Apart from Nicaragua, the Latin American countries are projected to achieve all but universal access to at least basic water services, of which some 50-60% through safely managed supplies. They are projected to achieve that, even without having high rates of growth. In essence, if they continue what they have been doing they will achieve universal access. For sanitation, the picture is less rosy. Only Honduras is projected to get to high levels of access. And Bolivia, in spite of having a high rate of growth, and appearing to accelerate, would only reach some 81% access. Bolivia and Peru are the only two countries with projections for safely managed services, and both are expected to reach reasonably high percentages of safely managed sanitation.

Among the African countries, only Ghana and Mali are projected to reach close to universal access for water supply, if they keep up their current high rates of change. Ghana is the only country projected to reach a reasonable level of safely managed water supply services. In spite of the high rates of change, countries like Ethiopia, Rwanda and Uganda will still only end up with low to moderate levels of access to water supply and sanitation. They are performing well, but the gap is simply too big. Particularly worrying is the projection for sanitation. Apart from Mali and Rwanda, none of the countries is projected to reach more than 40% access to at least basic services. Safely managed water and sanitation are projected to remain low to moderate in all countries.

Similarly to the Latin American countries, Bangladesh and India are projected to reach close to universal access for water supply. India is also projected to reach universal access to basic sanitation if it maintains the current high rates of growth, and even a high level of safely managed sanitation. Bangladesh also has a high rate of growth in sanitation, but it will still only reach 69% access to basic sanitation.


This review shows that some of the reviewed countries have undergone change – or at least appear to have done so – in order to accelerate progress in terms of water and/or sanitation. These include Bolivia (sanitation), Mali (sanitation) and Uganda (water). Other countries had less of a need for change as they already had high levels of growth and they maintained those (e.g. the South Asian countries for sanitation), or were projected to reach universal access anyway, in spite of moderate levels of growth (some of the Latin American countries for the water sector). So, though change has happened only to a limited extent, several countries are still projected to perform well in the years ahead.

But this analysis has also shown a number of other trends that these, and other countries, need to engage with:

  • Change in discourse on targets. Over the past 5 years, much of the sector’s discourse has been about achieving the target of universal access by 2030. This review has shown that, in spite of very high levels of growth in access, some countries are still not projected to reach universal access. It is not realistic to expect that they will increase the rates of growth with several orders of magnitude. This means that the discourse on the targets to be achieved may need to change. More realistic, but still ambitious, targets need to be set.

* _Stated task a_:
Output everything in the entries below, from the line containing "Where should I click to: Open" down to the line containing "coord(267,7)", as a JSON list of strings with one string per line and blank lines left out.

* _Records_:
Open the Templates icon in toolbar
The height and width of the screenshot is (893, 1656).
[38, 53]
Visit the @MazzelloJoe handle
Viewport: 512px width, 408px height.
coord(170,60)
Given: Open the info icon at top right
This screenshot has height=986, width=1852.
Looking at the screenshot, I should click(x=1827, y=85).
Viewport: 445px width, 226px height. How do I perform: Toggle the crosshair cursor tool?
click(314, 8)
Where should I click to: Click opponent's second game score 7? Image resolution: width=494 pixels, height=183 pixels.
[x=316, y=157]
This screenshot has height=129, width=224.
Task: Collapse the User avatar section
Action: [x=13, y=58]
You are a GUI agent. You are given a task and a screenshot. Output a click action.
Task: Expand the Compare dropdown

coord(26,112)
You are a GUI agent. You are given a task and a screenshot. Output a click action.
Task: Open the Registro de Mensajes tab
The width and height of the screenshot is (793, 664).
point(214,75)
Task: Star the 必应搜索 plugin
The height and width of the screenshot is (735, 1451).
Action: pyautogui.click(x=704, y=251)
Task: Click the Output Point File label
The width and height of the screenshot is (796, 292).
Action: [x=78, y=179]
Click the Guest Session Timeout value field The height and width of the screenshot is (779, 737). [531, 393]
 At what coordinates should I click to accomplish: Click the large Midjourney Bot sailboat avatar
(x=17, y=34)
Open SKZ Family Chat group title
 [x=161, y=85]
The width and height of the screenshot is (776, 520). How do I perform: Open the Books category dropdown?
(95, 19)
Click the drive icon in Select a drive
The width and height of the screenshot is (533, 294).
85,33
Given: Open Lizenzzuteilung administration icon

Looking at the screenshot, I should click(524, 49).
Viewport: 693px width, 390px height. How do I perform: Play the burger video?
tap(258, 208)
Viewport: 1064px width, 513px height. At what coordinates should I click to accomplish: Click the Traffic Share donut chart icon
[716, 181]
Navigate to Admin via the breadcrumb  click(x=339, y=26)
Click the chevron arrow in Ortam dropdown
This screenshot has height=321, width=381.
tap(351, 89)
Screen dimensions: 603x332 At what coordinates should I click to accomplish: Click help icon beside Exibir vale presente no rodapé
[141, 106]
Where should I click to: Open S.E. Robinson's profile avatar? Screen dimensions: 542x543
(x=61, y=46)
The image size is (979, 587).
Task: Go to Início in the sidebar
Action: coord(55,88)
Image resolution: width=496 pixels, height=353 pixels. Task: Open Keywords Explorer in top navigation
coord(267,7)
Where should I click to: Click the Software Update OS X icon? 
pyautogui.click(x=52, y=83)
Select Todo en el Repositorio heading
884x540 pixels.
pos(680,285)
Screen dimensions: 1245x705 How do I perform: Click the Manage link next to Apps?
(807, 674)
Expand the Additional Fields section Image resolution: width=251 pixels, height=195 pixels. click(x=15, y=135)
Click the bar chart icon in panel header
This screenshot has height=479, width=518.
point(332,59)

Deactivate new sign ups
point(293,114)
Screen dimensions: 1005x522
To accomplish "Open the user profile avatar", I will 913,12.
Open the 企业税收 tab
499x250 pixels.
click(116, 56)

* _Stated task b_:
Repeat word for word everything in the passage on water and sanitation access from "Similarly to the" down to "to basic sanitation.".

* _Finished answer a_:
[
  "Where should I click to: Open S.E. Robinson's profile avatar? Screen dimensions: 542x543",
  "(x=61, y=46)",
  "The image size is (979, 587).",
  "Task: Go to Início in the sidebar",
  "Action: coord(55,88)",
  "Image resolution: width=496 pixels, height=353 pixels. Task: Open Keywords Explorer in top navigation",
  "coord(267,7)"
]

* _Finished answer b_:
Similarly to the Latin American countries, Bangladesh and India are projected to reach close to universal access for water supply. India is also projected to reach universal access to basic sanitation if it maintains the current high rates of growth, and even a high level of safely managed sanitation. Bangladesh also has a high rate of growth in sanitation, but it will still only reach 69% access to basic sanitation.